Objective: : This study examines risk factors for persistent cervical intraepithelial neoplasia (CIN) and examines whether human papillomavirus (HPV) testing predicts persistent lesions.
Materials And Methods: : Women with histologically diagnosed CIN 1 or CIN 2 (n = 206) were followed up every 3 months without treatment. Human papillomavirus genotyping, plasma levels of ascorbic acid, and red blood cell folate levels were obtained. Cervical biopsy at 12 months determined the presence of CIN. Relative risk (RR) was estimated by log-linked binomial regression models.

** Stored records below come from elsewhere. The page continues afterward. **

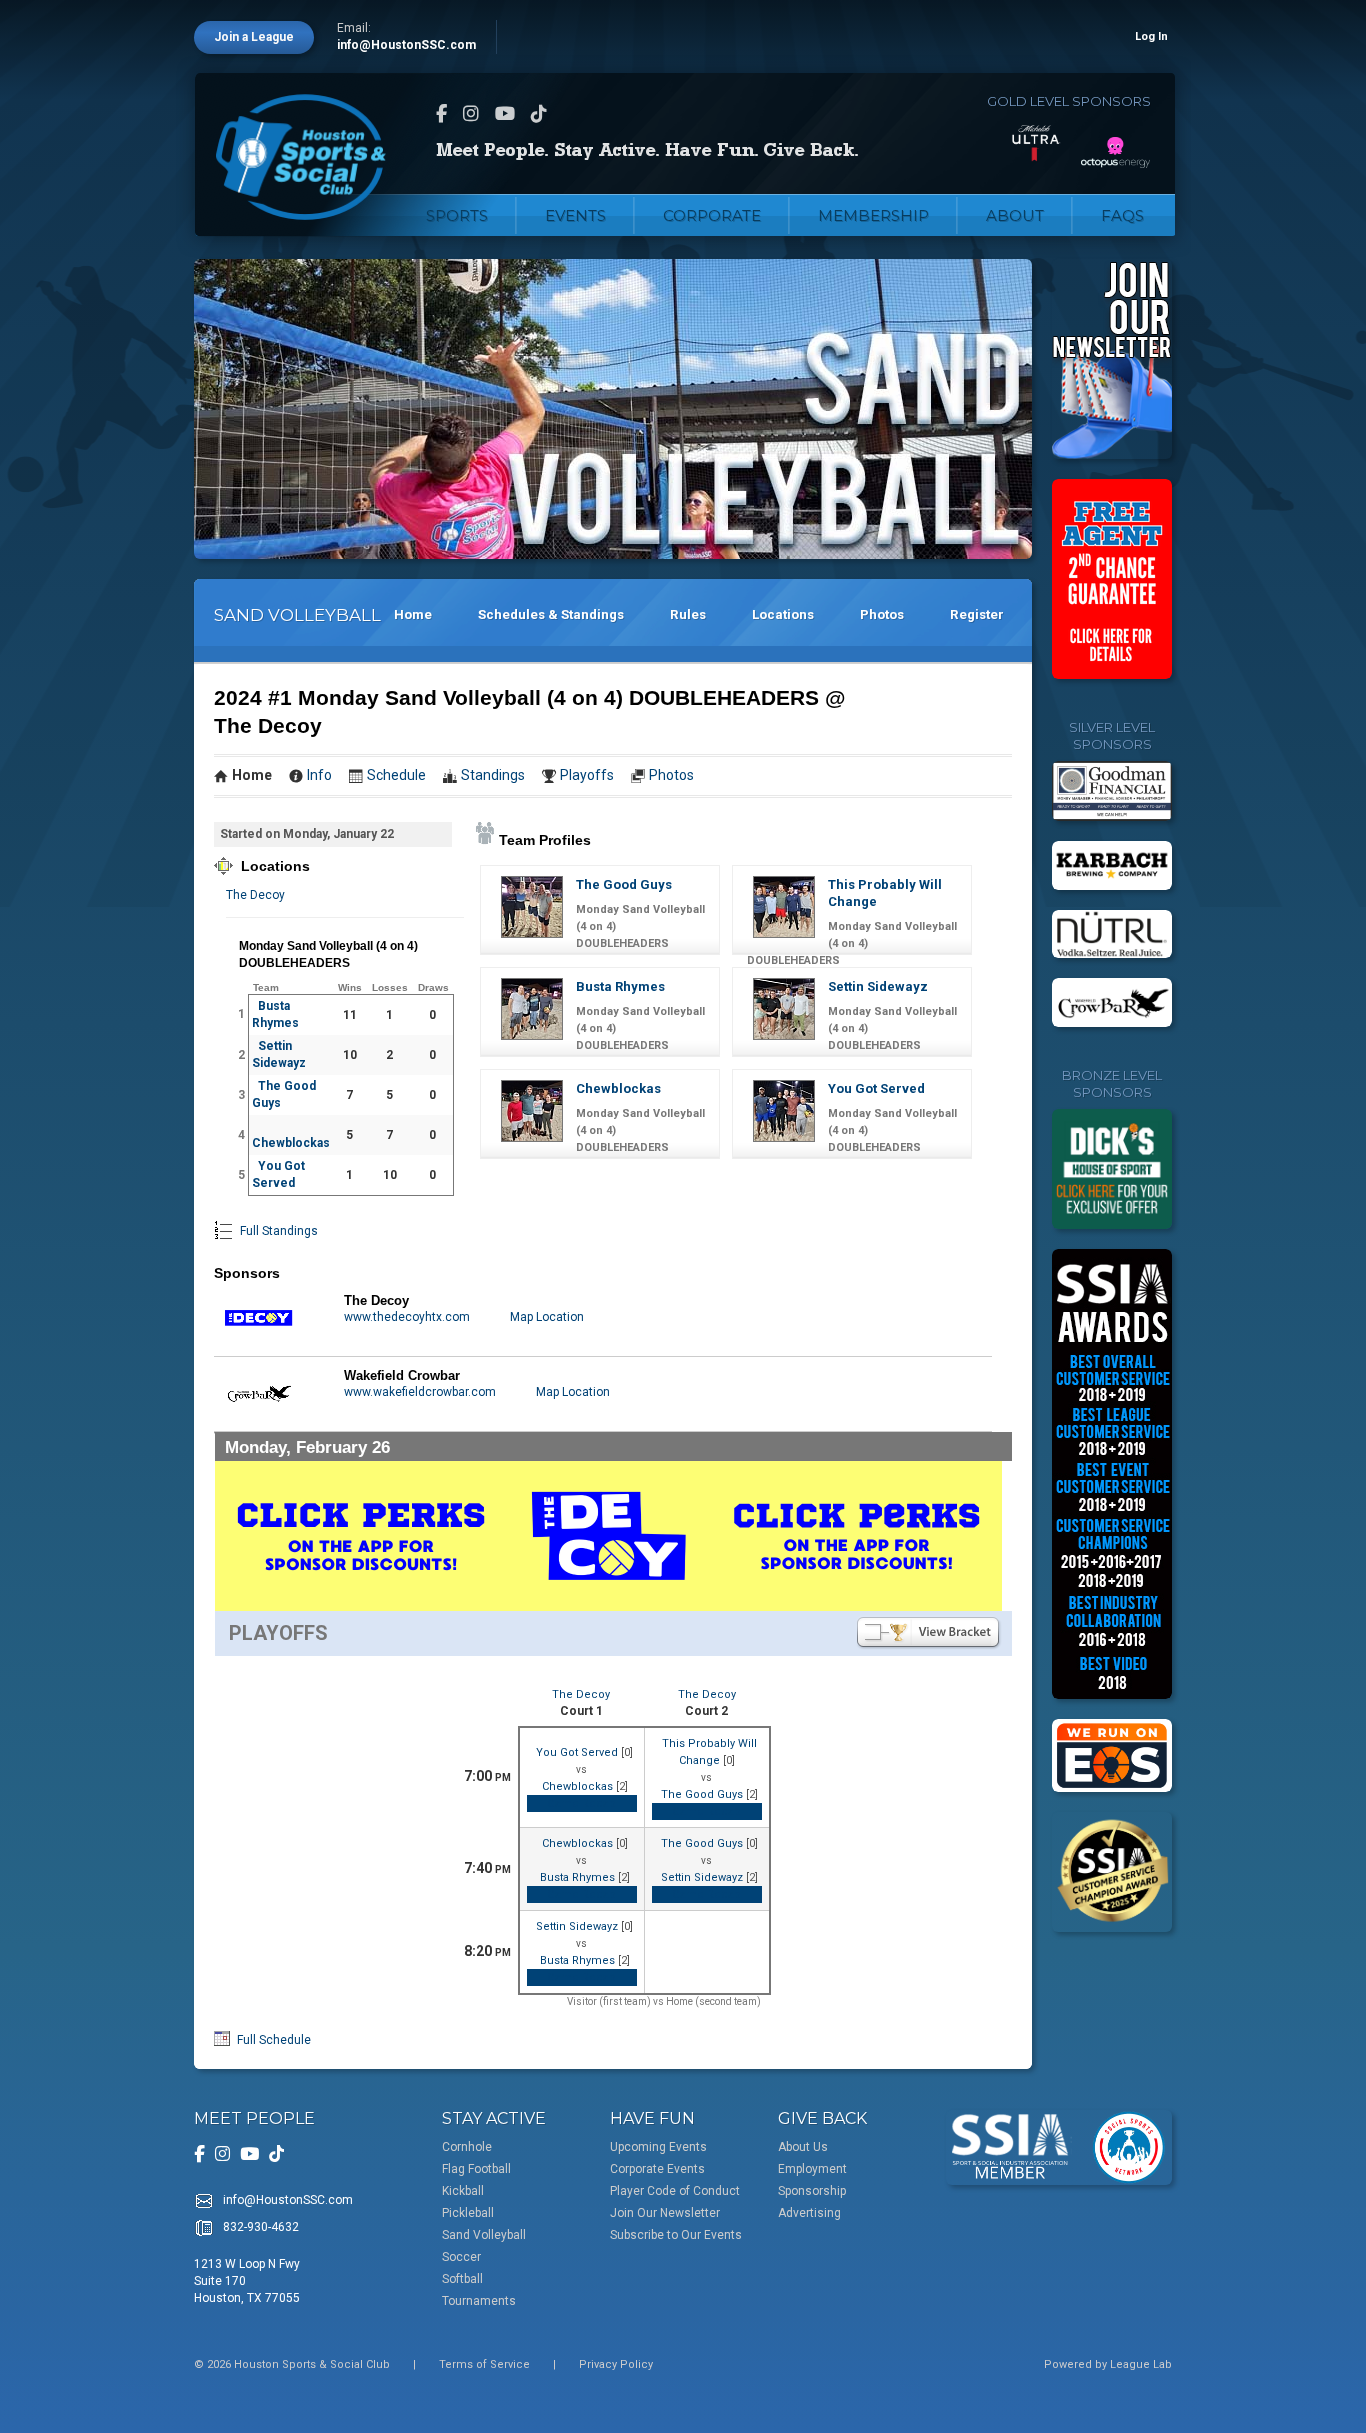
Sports (457, 215)
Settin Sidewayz (878, 986)
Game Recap (581, 1803)
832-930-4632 (261, 2227)
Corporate (712, 215)
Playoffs (587, 775)
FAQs (1122, 215)
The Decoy (255, 895)
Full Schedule (272, 2040)
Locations (783, 614)
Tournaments (479, 2301)
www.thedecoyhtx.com (407, 1317)
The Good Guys (624, 884)
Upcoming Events (658, 2147)
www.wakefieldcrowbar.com (420, 1392)
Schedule (396, 775)
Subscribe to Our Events (676, 2235)
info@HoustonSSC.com (406, 45)
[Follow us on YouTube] (505, 113)
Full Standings (277, 1231)
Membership (873, 215)
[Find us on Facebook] (441, 113)
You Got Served (876, 1088)
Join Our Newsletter (665, 2213)
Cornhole (467, 2147)
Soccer (461, 2257)
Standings (493, 775)
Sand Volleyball (484, 2235)
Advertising (809, 2213)
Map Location (547, 1317)
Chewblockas (291, 1143)
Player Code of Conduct (675, 2191)
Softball (462, 2279)
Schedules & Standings (551, 614)
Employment (812, 2169)
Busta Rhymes (620, 986)
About (1015, 215)
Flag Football (476, 2169)
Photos (882, 614)
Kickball (463, 2191)
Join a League (254, 37)
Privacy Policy (616, 2364)
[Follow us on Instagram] (471, 113)
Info (319, 775)
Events (575, 215)
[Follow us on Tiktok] (539, 113)
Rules (688, 614)
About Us (803, 2147)
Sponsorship (812, 2191)
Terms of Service (484, 2364)
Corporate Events (657, 2169)
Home (413, 614)
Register (977, 614)
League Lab (1141, 2364)
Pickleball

Results: : At 12 months, 70% of CIN 1 versus 54% of CIN 2 lesions spontaneously regressed (p < .001). Levels of folate or ascorbic acid were not associated with persistent CIN at 12 months. Compared with HPV-negative women, those with multiple HPV types (RRs ranged from 1.68 to 2.17 at each follow-up visit) or high-risk types (RRs range = 1.74-2.09) were at increased risk for persistent CIN; women with HPV-16/18 had the highest risk (RRs range = 1.91-2.21). Persistent infection with a high-risk type was also associated with persistent CIN (RRs range = 1.50-2.35). Typing for high-risk HPVs at 6 months only had a sensitivity of 46% in predicting persistence of any lesions at 12 months.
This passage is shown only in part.